Page 274, l. 102. Sent hither, this worlds tempests to becalme. I have adopted the reading to which the MSS. point in preference to that of the editions. Both the chief groups read 'tempests', and 'this' (for 'the') has still more general support. Now if the 's' in 'tempests' were once dropped, 'this' would be changed to 'the', the emphasis shifting from 'this' to 'world'. I think the sense is better. If but one tempest is contemplated, then either so many 'lumps of balm' are not needed, or they fail sadly in their mission. They come rather to allay the storms with which human life is ever and again tormented. Moreover, in Donne's cosmology 'this world' is frequently contrasted with other and better worlds. Compare An Anatomie of the World, pp. [225] et seq.

l. 110. Which the whole world, or man the abridgment hath. The comma after 'man' in 1633 gives emphasis. The absence of a comma, however, after 'abridgment' gives a reader to-day the impression that it is object to 'hath'. I have, therefore, with 1635-69, dropped the comma after 'man'. The omission of commas in appositional phrases is frequent. 'Man the abridgment' means of course 'Man the microcosm': 'the Macrocosme and Microcosme, the Great and the Lesser World, man extended in the world, and the world contracted and abridged into man.' Sermons 80. 31. 304.

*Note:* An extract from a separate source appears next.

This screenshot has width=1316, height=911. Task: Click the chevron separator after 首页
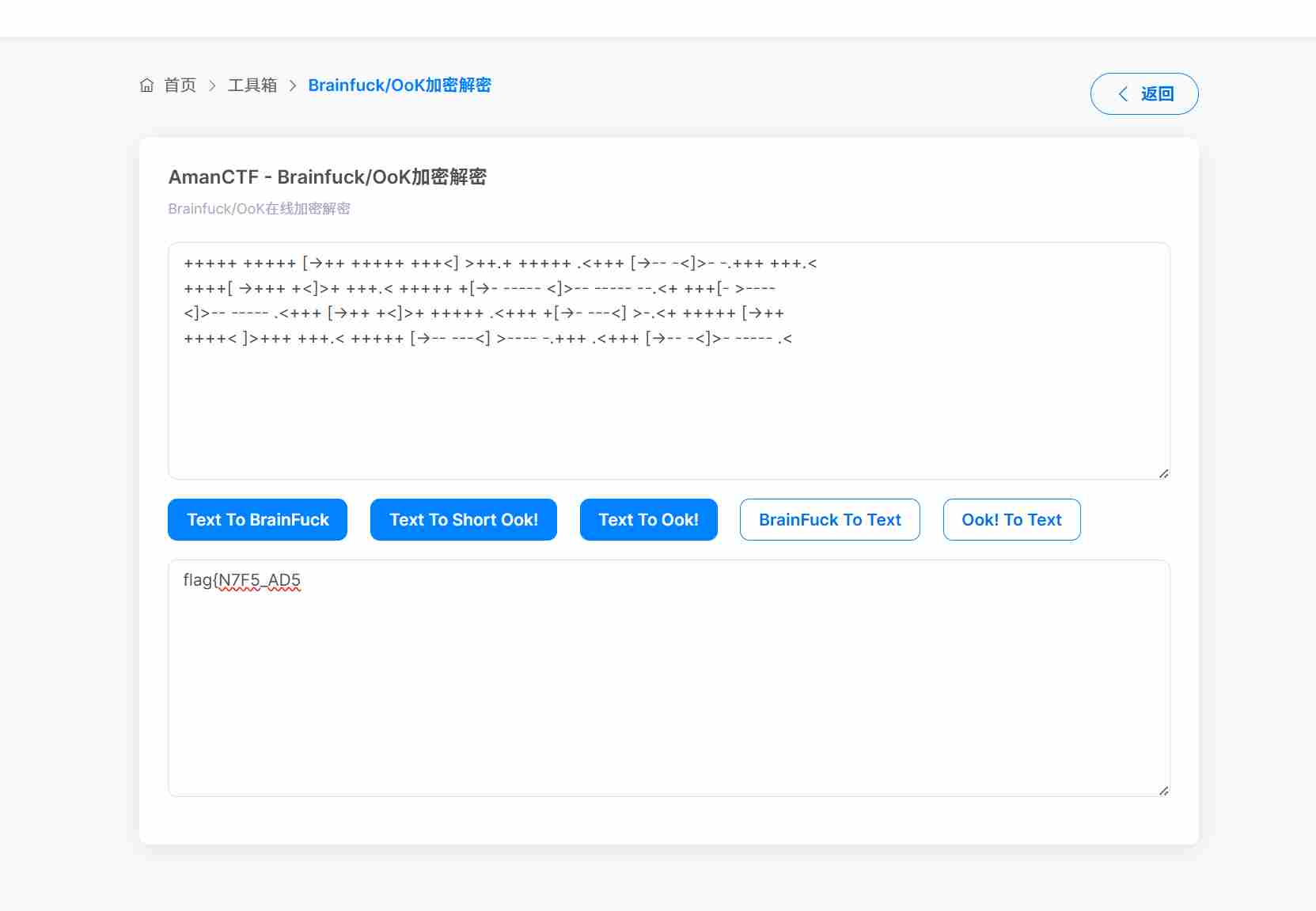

ll. 111-30. Thou knowst, &c. The circles running parallel to the equator are all equally circular, but diminish in size as they approach the poles. But the circles which cut these at right angles, and along which we measure the distance of any spot from the equator, from the sun, are all of equal magnitude, passing round the earth through the poles, i.e. meridians are great circles, their planes passing through the centre of the earth.

Harington's life would have been a Great Circle had it completed its course, passing through the poles of youth and age. In that case we should have had from him lessons for every phase of life, medicines to cure every moral malady.

In The Crosse Donne writes:

All the Globes frame and spheares, is nothing else

But the Meridians crossing Parallels.